• HOW TO COMPLETE THIS TASK
The full listing below should be copied verbatim.

• AVAILABLE DATA
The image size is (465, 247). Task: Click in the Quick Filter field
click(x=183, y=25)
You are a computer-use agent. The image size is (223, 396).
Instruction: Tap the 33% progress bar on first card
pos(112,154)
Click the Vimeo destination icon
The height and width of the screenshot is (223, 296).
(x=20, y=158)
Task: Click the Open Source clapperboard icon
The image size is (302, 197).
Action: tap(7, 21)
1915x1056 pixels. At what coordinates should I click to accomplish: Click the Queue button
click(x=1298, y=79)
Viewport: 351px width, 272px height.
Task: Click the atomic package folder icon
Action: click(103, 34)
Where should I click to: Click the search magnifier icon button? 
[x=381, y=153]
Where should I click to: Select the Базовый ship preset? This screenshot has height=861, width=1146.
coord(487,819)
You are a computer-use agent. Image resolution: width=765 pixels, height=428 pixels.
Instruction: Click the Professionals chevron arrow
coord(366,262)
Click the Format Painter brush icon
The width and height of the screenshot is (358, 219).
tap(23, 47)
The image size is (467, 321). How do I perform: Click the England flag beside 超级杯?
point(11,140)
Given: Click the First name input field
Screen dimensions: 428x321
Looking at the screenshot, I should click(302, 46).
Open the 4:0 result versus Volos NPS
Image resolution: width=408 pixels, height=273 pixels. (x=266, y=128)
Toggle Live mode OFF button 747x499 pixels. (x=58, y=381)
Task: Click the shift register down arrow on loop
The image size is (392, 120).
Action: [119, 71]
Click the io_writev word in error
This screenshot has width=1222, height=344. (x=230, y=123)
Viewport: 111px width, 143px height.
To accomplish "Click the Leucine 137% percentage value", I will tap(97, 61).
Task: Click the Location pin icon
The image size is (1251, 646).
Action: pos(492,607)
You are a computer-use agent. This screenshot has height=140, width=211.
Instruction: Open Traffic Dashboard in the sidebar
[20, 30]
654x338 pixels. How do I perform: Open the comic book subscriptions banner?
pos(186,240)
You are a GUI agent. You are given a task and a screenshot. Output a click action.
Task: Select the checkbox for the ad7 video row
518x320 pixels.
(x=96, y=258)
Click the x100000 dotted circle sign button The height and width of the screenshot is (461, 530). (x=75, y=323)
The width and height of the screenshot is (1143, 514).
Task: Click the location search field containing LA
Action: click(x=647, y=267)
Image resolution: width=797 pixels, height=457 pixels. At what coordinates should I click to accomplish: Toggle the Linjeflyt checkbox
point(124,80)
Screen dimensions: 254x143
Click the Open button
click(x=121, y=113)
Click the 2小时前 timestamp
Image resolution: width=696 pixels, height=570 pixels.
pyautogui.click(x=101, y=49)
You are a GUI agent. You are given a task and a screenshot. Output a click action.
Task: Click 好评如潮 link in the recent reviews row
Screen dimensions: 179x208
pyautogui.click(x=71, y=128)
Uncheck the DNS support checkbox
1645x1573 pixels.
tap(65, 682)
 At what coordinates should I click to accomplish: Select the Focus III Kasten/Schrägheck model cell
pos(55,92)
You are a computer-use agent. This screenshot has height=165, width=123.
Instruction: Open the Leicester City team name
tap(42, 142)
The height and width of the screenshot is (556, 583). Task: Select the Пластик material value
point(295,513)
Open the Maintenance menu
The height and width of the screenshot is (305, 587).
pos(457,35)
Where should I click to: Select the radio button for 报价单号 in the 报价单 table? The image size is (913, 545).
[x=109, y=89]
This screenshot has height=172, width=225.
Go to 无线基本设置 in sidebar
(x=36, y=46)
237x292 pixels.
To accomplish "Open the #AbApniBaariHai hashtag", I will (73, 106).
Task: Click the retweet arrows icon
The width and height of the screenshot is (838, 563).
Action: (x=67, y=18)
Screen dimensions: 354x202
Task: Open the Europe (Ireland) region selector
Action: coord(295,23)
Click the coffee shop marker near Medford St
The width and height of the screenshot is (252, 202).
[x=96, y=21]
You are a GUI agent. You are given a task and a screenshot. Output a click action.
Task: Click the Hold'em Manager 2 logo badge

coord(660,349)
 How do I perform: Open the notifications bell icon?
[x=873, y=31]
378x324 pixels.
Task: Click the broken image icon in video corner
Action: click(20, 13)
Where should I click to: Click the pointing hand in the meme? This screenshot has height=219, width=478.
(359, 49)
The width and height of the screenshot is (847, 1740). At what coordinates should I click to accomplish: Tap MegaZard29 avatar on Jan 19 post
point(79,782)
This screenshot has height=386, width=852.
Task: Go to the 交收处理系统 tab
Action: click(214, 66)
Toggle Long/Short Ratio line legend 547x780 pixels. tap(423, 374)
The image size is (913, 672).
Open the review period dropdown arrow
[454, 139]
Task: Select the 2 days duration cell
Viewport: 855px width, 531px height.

• ANSWER FOR THE TASK
The image size is (465, 247). Task: Click in the Quick Filter field
click(x=183, y=25)
You are a computer-use agent. The image size is (223, 396).
Instruction: Tap the 33% progress bar on first card
pos(112,154)
Click the Vimeo destination icon
The height and width of the screenshot is (223, 296).
(x=20, y=158)
Task: Click the Open Source clapperboard icon
The image size is (302, 197).
Action: tap(7, 21)
1915x1056 pixels. At what coordinates should I click to accomplish: Click the Queue button
click(x=1298, y=79)
Viewport: 351px width, 272px height.
Task: Click the atomic package folder icon
Action: click(103, 34)
Where should I click to: Click the search magnifier icon button? 
[x=381, y=153]
Where should I click to: Select the Базовый ship preset? This screenshot has height=861, width=1146.
coord(487,819)
You are a computer-use agent. Image resolution: width=765 pixels, height=428 pixels.
Instruction: Click the Professionals chevron arrow
coord(366,262)
Click the Format Painter brush icon
The width and height of the screenshot is (358, 219).
tap(23, 47)
The image size is (467, 321). How do I perform: Click the England flag beside 超级杯?
point(11,140)
Given: Click the First name input field
Screen dimensions: 428x321
Looking at the screenshot, I should click(302, 46).
Open the 4:0 result versus Volos NPS
Image resolution: width=408 pixels, height=273 pixels. (x=266, y=128)
Toggle Live mode OFF button 747x499 pixels. (x=58, y=381)
Task: Click the shift register down arrow on loop
The image size is (392, 120).
Action: [119, 71]
Click the io_writev word in error
This screenshot has width=1222, height=344. (x=230, y=123)
Viewport: 111px width, 143px height.
To accomplish "Click the Leucine 137% percentage value", I will tap(97, 61).
Task: Click the Location pin icon
The image size is (1251, 646).
Action: pos(492,607)
You are a computer-use agent. This screenshot has height=140, width=211.
Instruction: Open Traffic Dashboard in the sidebar
[20, 30]
654x338 pixels. How do I perform: Open the comic book subscriptions banner?
pos(186,240)
You are a GUI agent. You are given a task and a screenshot. Output a click action.
Task: Select the checkbox for the ad7 video row
518x320 pixels.
(x=96, y=258)
Click the x100000 dotted circle sign button The height and width of the screenshot is (461, 530). (x=75, y=323)
The width and height of the screenshot is (1143, 514).
Task: Click the location search field containing LA
Action: click(x=647, y=267)
Image resolution: width=797 pixels, height=457 pixels. At what coordinates should I click to accomplish: Toggle the Linjeflyt checkbox
point(124,80)
Screen dimensions: 254x143
Click the Open button
click(x=121, y=113)
Click the 2小时前 timestamp
Image resolution: width=696 pixels, height=570 pixels.
pyautogui.click(x=101, y=49)
You are a GUI agent. You are given a task and a screenshot. Output a click action.
Task: Click 好评如潮 link in the recent reviews row
Screen dimensions: 179x208
pyautogui.click(x=71, y=128)
Uncheck the DNS support checkbox
1645x1573 pixels.
tap(65, 682)
 At what coordinates should I click to accomplish: Select the Focus III Kasten/Schrägheck model cell
pos(55,92)
You are a computer-use agent. This screenshot has height=165, width=123.
Instruction: Open the Leicester City team name
tap(42, 142)
The height and width of the screenshot is (556, 583). Task: Select the Пластик material value
point(295,513)
Open the Maintenance menu
The height and width of the screenshot is (305, 587).
pos(457,35)
Where should I click to: Select the radio button for 报价单号 in the 报价单 table? The image size is (913, 545).
[x=109, y=89]
This screenshot has height=172, width=225.
Go to 无线基本设置 in sidebar
(x=36, y=46)
237x292 pixels.
To accomplish "Open the #AbApniBaariHai hashtag", I will (73, 106).
Task: Click the retweet arrows icon
The width and height of the screenshot is (838, 563).
Action: (x=67, y=18)
Screen dimensions: 354x202
Task: Open the Europe (Ireland) region selector
Action: coord(295,23)
Click the coffee shop marker near Medford St
The width and height of the screenshot is (252, 202).
[x=96, y=21]
You are a GUI agent. You are given a task and a screenshot. Output a click action.
Task: Click the Hold'em Manager 2 logo badge

coord(660,349)
 How do I perform: Open the notifications bell icon?
[x=873, y=31]
378x324 pixels.
Task: Click the broken image icon in video corner
Action: click(20, 13)
Where should I click to: Click the pointing hand in the meme? This screenshot has height=219, width=478.
(359, 49)
The width and height of the screenshot is (847, 1740). At what coordinates should I click to accomplish: Tap MegaZard29 avatar on Jan 19 post
point(79,782)
This screenshot has height=386, width=852.
Task: Go to the 交收处理系统 tab
Action: click(214, 66)
Toggle Long/Short Ratio line legend 547x780 pixels. tap(423, 374)
The image size is (913, 672).
Open the review period dropdown arrow
[454, 139]
Task: Select the 2 days duration cell
Viewport: 855px width, 531px height.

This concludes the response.